Exercise prompt: The answer should be an exact repeat of the stretch of material below from the line containing "Navigate to the next issue arrow" through the line containing "The height and width of the screenshot is (1036, 2264).".

· · · ·

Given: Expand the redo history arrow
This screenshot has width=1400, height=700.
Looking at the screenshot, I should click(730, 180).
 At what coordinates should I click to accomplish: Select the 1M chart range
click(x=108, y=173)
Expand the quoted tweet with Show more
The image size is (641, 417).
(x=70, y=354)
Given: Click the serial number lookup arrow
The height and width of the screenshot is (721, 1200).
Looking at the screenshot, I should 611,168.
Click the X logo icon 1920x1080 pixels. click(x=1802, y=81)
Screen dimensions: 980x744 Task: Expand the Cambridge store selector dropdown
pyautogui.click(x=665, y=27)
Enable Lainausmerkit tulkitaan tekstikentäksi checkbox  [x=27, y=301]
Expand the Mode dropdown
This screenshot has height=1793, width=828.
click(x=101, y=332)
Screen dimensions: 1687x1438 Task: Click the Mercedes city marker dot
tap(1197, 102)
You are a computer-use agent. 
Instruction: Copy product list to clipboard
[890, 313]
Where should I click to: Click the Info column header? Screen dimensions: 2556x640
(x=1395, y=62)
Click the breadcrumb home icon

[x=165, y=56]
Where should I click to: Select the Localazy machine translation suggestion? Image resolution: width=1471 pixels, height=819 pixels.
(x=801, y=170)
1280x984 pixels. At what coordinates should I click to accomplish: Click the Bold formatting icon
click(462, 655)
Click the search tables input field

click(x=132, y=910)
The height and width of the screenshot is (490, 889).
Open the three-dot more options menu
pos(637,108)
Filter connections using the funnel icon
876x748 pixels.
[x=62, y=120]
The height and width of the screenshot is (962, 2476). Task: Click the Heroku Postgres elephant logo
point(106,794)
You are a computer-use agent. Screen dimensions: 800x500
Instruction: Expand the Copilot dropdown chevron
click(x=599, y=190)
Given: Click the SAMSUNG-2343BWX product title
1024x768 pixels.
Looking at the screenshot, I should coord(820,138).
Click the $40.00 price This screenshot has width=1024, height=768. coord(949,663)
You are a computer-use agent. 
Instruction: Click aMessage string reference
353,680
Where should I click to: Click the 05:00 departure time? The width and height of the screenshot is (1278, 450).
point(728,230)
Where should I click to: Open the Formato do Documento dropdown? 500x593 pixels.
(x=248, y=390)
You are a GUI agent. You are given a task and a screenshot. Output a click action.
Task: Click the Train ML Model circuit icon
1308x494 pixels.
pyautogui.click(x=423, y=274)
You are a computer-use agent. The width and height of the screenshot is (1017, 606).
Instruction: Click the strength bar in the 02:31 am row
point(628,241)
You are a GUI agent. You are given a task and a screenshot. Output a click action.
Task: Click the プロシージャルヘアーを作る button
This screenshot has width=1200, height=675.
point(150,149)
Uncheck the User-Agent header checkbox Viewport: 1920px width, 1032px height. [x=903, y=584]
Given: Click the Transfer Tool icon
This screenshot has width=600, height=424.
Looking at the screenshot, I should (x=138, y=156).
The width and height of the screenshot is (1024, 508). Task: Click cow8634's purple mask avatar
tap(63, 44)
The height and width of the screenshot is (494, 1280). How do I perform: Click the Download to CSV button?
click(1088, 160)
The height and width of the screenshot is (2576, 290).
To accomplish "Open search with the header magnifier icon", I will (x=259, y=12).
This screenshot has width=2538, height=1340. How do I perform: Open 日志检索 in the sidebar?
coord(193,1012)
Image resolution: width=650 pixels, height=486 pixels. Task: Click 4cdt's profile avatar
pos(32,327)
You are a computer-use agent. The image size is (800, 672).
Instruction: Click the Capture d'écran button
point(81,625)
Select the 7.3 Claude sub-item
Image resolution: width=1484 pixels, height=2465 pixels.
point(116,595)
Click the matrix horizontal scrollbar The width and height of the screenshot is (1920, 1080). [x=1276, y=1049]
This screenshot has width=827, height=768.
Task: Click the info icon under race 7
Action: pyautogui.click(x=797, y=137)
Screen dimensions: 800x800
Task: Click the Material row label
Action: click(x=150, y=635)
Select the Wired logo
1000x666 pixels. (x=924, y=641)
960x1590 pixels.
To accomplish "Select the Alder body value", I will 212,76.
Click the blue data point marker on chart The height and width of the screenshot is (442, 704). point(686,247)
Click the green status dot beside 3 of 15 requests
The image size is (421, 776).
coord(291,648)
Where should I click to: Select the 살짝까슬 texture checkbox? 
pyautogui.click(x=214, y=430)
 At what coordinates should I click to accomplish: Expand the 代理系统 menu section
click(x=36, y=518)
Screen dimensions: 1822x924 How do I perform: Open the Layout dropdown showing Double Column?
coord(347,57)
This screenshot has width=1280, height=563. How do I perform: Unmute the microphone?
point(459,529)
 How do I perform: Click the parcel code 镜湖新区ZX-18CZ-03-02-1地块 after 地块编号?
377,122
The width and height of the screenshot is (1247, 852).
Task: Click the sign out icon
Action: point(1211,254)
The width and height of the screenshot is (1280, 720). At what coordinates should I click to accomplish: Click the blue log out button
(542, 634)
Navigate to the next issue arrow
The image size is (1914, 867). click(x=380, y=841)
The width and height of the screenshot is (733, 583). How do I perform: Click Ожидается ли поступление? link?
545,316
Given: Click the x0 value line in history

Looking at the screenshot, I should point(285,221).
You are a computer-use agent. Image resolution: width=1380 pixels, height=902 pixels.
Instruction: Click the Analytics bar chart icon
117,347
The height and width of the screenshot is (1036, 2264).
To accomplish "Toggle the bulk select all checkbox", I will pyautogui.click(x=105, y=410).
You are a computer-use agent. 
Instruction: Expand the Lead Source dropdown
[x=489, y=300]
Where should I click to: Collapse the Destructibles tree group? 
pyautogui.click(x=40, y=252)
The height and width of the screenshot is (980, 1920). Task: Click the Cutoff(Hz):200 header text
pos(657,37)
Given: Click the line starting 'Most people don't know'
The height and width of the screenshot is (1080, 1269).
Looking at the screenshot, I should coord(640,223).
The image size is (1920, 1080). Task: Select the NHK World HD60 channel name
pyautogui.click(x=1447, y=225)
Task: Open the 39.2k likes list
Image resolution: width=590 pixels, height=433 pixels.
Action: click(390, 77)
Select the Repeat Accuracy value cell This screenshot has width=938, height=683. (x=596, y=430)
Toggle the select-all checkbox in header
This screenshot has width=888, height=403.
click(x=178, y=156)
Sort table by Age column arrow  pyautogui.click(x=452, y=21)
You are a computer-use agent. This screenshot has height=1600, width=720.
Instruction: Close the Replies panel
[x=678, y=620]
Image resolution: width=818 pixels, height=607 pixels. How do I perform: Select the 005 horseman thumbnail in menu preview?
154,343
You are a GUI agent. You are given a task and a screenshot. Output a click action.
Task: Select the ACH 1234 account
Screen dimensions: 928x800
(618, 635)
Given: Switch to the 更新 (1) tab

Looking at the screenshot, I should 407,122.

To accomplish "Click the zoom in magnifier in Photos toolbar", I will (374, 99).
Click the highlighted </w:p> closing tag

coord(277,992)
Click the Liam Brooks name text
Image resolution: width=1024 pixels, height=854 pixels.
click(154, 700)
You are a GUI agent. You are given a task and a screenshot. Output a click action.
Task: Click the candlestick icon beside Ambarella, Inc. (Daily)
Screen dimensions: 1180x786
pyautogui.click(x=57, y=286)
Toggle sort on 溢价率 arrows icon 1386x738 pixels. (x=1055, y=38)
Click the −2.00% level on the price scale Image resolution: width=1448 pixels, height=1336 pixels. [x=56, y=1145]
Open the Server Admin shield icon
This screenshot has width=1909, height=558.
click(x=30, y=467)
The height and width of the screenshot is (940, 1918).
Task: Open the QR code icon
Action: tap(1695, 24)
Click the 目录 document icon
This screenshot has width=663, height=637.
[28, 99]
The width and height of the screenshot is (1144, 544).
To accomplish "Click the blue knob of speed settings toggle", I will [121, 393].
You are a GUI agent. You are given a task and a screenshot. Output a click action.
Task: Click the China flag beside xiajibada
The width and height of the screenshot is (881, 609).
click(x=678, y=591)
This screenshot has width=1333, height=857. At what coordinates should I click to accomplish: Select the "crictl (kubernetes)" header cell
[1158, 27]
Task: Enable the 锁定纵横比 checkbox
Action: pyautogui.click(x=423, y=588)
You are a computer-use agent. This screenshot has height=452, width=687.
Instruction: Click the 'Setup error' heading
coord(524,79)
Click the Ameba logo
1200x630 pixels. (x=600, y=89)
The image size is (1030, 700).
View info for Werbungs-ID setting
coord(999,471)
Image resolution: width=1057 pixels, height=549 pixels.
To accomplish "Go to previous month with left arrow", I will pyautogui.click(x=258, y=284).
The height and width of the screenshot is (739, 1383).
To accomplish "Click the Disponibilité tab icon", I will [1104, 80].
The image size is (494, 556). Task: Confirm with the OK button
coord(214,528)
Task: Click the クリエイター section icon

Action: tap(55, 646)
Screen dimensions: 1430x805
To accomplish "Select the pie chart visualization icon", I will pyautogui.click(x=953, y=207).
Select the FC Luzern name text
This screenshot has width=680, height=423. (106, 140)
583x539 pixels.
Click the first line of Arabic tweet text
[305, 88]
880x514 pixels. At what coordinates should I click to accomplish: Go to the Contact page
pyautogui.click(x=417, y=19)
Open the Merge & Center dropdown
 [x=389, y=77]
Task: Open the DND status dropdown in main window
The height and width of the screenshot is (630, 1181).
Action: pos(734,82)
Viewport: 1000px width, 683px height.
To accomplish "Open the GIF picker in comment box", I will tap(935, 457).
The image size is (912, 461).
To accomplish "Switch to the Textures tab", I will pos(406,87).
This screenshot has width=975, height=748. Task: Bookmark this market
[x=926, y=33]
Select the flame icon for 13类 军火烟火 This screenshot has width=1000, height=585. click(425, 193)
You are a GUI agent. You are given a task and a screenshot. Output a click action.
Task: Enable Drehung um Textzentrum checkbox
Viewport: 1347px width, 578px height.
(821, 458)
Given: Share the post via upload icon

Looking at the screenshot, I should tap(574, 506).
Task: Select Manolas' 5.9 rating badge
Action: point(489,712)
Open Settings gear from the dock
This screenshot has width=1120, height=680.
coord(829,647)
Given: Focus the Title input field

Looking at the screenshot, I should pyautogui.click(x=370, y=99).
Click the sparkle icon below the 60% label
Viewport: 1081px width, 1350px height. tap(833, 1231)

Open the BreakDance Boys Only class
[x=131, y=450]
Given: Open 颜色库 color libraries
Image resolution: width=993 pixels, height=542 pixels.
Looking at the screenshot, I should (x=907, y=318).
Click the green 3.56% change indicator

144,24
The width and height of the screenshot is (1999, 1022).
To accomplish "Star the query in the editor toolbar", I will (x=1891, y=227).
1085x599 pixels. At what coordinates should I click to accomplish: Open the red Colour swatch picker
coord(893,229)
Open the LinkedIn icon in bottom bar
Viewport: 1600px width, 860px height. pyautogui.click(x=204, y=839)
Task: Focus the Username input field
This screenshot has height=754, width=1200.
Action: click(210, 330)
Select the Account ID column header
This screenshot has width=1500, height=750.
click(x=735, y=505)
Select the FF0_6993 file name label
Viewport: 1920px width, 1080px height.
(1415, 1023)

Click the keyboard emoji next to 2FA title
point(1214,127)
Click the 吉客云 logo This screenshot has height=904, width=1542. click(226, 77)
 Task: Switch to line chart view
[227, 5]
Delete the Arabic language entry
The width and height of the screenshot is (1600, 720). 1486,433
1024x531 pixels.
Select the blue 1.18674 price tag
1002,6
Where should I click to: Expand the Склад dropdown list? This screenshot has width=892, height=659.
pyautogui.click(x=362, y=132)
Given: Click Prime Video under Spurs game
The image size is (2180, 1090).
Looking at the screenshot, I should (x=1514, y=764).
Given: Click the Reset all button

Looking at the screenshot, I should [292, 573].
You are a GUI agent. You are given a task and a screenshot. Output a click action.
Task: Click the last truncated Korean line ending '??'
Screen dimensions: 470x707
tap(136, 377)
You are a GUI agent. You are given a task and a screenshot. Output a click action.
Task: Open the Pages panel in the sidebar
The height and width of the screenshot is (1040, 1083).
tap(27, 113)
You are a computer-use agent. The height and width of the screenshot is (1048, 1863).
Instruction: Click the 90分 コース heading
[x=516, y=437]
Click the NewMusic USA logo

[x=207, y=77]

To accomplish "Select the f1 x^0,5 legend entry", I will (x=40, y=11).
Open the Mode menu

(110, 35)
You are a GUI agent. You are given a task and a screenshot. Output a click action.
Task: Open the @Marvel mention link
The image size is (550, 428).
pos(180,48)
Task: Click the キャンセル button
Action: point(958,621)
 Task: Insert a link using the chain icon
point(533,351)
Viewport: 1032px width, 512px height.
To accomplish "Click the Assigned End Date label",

· · · ·

Result below:
Navigate to the next issue arrow
The image size is (1914, 867). click(x=380, y=841)
The width and height of the screenshot is (733, 583). How do I perform: Click Ожидается ли поступление? link?
545,316
Given: Click the x0 value line in history

Looking at the screenshot, I should point(285,221).
You are a computer-use agent. Image resolution: width=1380 pixels, height=902 pixels.
Instruction: Click the Analytics bar chart icon
117,347
The height and width of the screenshot is (1036, 2264).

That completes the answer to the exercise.